*Your instructions:* Find the line containing "Click the chevron beside Contact Us". Reproduce it and every line after it up to the end of the records, exactly as written.
**** Information shown
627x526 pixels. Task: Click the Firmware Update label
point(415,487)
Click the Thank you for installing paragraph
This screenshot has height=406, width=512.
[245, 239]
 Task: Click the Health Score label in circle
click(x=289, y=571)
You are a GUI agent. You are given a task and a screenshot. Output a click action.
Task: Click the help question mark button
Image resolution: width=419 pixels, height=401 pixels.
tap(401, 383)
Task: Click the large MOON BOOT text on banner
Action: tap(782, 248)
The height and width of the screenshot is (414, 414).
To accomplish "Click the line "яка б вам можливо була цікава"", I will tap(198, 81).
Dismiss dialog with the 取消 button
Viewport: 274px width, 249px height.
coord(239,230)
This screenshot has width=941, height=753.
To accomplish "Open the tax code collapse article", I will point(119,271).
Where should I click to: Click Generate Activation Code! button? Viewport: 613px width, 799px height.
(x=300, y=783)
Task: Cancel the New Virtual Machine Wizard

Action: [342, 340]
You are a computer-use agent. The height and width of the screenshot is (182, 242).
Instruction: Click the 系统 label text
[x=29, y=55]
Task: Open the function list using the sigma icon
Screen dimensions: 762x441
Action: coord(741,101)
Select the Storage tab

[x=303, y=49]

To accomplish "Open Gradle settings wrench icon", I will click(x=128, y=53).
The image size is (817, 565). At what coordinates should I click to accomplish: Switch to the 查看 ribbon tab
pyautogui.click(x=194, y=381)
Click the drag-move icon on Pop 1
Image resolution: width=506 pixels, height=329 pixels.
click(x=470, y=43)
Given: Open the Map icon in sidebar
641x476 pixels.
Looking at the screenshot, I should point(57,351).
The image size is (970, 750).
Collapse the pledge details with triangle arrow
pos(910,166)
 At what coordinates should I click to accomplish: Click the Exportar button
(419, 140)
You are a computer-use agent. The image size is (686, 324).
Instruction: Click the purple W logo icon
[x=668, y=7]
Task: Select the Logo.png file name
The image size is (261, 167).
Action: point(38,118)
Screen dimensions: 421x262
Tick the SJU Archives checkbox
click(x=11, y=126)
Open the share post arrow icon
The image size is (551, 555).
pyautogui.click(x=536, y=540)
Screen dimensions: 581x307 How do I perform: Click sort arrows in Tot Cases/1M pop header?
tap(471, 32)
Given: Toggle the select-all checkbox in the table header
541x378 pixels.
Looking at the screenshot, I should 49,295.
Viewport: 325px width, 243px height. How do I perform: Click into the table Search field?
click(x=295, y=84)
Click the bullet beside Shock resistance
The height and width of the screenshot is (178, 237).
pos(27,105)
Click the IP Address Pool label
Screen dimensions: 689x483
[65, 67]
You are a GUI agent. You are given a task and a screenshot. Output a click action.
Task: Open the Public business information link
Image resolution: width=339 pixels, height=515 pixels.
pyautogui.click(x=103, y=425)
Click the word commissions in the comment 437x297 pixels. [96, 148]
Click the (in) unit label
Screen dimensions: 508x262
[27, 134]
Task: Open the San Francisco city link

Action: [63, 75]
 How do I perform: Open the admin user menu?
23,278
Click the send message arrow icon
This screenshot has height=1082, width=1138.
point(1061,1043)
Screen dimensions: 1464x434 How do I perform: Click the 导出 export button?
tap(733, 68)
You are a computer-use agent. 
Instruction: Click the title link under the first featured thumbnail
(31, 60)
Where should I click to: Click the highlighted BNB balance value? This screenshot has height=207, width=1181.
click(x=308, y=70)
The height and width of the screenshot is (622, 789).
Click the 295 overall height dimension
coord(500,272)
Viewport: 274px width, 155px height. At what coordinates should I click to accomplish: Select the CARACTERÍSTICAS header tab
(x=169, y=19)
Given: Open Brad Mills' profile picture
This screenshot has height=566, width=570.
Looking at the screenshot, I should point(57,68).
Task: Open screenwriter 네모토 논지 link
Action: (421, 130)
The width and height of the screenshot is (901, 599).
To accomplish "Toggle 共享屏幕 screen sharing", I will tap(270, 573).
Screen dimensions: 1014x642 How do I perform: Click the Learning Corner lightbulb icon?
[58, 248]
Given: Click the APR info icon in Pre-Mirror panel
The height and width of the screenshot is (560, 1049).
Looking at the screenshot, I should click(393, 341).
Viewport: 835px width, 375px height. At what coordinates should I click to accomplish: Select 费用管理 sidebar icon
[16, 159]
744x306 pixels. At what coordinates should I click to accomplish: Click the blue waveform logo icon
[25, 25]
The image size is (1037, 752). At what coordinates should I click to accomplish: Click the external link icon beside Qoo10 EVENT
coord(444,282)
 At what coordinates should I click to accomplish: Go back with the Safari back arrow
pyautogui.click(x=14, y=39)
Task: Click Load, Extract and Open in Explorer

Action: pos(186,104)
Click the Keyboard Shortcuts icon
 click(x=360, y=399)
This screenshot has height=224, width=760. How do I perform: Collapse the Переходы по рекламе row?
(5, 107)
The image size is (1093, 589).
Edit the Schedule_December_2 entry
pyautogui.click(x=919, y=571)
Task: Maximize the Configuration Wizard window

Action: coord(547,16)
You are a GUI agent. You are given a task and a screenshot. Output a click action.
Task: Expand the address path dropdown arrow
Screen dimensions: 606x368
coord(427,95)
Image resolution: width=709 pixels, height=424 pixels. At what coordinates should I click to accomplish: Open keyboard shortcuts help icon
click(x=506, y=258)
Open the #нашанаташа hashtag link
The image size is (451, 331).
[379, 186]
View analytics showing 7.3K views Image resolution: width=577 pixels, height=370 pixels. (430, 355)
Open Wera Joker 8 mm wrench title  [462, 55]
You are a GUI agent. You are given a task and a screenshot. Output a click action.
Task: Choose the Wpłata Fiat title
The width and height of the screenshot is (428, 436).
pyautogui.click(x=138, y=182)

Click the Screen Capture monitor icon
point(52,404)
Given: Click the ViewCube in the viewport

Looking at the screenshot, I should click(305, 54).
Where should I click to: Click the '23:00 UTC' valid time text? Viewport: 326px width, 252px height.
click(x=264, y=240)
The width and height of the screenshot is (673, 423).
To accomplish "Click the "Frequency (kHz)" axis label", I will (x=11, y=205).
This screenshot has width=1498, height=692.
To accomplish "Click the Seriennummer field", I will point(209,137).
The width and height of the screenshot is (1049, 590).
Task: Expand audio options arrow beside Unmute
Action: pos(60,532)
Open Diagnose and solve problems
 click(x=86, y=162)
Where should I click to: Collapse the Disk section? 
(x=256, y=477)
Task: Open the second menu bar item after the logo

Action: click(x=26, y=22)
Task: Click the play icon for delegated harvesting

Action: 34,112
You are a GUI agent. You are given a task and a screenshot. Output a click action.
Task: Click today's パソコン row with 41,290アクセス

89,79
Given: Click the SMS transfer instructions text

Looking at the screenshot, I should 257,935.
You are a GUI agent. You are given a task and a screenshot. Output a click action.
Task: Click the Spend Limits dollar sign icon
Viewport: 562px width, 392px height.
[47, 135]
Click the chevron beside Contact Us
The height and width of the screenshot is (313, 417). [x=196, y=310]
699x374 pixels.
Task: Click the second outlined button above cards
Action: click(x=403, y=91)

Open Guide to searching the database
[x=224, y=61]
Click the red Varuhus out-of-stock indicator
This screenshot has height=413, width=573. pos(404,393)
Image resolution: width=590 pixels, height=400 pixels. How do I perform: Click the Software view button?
********
*Expected answer:*
Click the chevron beside Contact Us
The height and width of the screenshot is (313, 417). [x=196, y=310]
699x374 pixels.
Task: Click the second outlined button above cards
Action: click(x=403, y=91)

Open Guide to searching the database
[x=224, y=61]
Click the red Varuhus out-of-stock indicator
This screenshot has height=413, width=573. pos(404,393)
Image resolution: width=590 pixels, height=400 pixels. How do I perform: Click the Software view button?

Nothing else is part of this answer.